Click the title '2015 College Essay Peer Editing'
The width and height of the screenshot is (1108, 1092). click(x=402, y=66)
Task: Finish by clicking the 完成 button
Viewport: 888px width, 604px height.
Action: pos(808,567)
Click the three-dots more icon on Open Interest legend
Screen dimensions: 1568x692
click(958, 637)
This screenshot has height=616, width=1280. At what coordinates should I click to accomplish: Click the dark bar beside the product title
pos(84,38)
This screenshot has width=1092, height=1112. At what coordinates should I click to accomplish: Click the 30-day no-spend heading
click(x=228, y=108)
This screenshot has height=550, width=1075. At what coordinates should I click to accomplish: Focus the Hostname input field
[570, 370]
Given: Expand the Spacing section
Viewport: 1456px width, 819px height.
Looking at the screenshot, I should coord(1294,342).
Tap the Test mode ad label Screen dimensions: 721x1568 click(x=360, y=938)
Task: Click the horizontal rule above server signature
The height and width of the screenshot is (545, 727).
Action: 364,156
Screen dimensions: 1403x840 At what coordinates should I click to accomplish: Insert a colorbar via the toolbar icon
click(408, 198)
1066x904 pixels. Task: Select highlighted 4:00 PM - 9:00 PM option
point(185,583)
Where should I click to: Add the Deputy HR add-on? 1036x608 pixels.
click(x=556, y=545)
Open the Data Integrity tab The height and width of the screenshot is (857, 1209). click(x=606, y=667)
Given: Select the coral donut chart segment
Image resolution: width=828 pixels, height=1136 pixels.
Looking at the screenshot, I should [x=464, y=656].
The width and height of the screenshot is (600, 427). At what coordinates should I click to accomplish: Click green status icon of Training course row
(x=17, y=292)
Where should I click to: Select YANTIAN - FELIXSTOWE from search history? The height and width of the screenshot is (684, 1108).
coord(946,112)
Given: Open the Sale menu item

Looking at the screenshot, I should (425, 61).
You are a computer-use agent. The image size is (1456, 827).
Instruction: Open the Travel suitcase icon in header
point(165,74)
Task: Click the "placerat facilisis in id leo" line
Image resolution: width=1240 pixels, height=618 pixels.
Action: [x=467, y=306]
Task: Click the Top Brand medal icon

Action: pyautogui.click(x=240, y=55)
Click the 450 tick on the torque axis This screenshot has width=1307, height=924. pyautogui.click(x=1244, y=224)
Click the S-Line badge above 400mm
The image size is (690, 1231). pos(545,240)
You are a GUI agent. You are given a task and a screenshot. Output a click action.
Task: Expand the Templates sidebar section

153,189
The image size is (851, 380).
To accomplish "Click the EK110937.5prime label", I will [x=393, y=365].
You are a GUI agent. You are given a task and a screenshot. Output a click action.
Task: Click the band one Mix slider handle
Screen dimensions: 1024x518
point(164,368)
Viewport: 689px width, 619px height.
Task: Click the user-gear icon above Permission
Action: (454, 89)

● ● ● ● ●

WHAT YOU HAVE TO DO
Put every line of the data above into a numbered list, leaving out the blank lines.

COMPLETED EXERCISE
1. Click the title '2015 College Essay Peer Editing'
2. The width and height of the screenshot is (1108, 1092). click(x=402, y=66)
3. Task: Finish by clicking the 完成 button
4. Viewport: 888px width, 604px height.
5. Action: pos(808,567)
6. Click the three-dots more icon on Open Interest legend
7. Screen dimensions: 1568x692
8. click(958, 637)
9. This screenshot has height=616, width=1280. At what coordinates should I click to accomplish: Click the dark bar beside the product title
10. pos(84,38)
11. This screenshot has width=1092, height=1112. At what coordinates should I click to accomplish: Click the 30-day no-spend heading
12. click(x=228, y=108)
13. This screenshot has height=550, width=1075. At what coordinates should I click to accomplish: Focus the Hostname input field
14. [570, 370]
15. Given: Expand the Spacing section
16. Viewport: 1456px width, 819px height.
17. Looking at the screenshot, I should coord(1294,342).
18. Tap the Test mode ad label Screen dimensions: 721x1568 click(x=360, y=938)
19. Task: Click the horizontal rule above server signature
20. The height and width of the screenshot is (545, 727).
21. Action: 364,156
22. Screen dimensions: 1403x840 At what coordinates should I click to accomplish: Insert a colorbar via the toolbar icon
23. click(408, 198)
24. 1066x904 pixels. Task: Select highlighted 4:00 PM - 9:00 PM option
25. point(185,583)
26. Where should I click to: Add the Deputy HR add-on? 1036x608 pixels.
27. click(x=556, y=545)
28. Open the Data Integrity tab The height and width of the screenshot is (857, 1209). click(x=606, y=667)
29. Given: Select the coral donut chart segment
30. Image resolution: width=828 pixels, height=1136 pixels.
31. Looking at the screenshot, I should [x=464, y=656].
32. The width and height of the screenshot is (600, 427). At what coordinates should I click to accomplish: Click green status icon of Training course row
33. (x=17, y=292)
34. Where should I click to: Select YANTIAN - FELIXSTOWE from search history? The height and width of the screenshot is (684, 1108).
35. coord(946,112)
36. Given: Open the Sale menu item
37. Looking at the screenshot, I should (425, 61).
38. You are a computer-use agent. The image size is (1456, 827).
39. Instruction: Open the Travel suitcase icon in header
40. point(165,74)
41. Task: Click the "placerat facilisis in id leo" line
42. Image resolution: width=1240 pixels, height=618 pixels.
43. Action: [x=467, y=306]
44. Task: Click the Top Brand medal icon
45. Action: pyautogui.click(x=240, y=55)
46. Click the 450 tick on the torque axis This screenshot has width=1307, height=924. pyautogui.click(x=1244, y=224)
47. Click the S-Line badge above 400mm
48. The image size is (690, 1231). pos(545,240)
49. You are a GUI agent. You are given a task and a screenshot. Output a click action.
50. Task: Expand the Templates sidebar section
51. 153,189
52. The image size is (851, 380).
53. To accomplish "Click the EK110937.5prime label", I will [x=393, y=365].
54. You are a GUI agent. You are given a task and a screenshot. Output a click action.
55. Task: Click the band one Mix slider handle
56. Screen dimensions: 1024x518
57. point(164,368)
58. Viewport: 689px width, 619px height.
59. Task: Click the user-gear icon above Permission
60. Action: (454, 89)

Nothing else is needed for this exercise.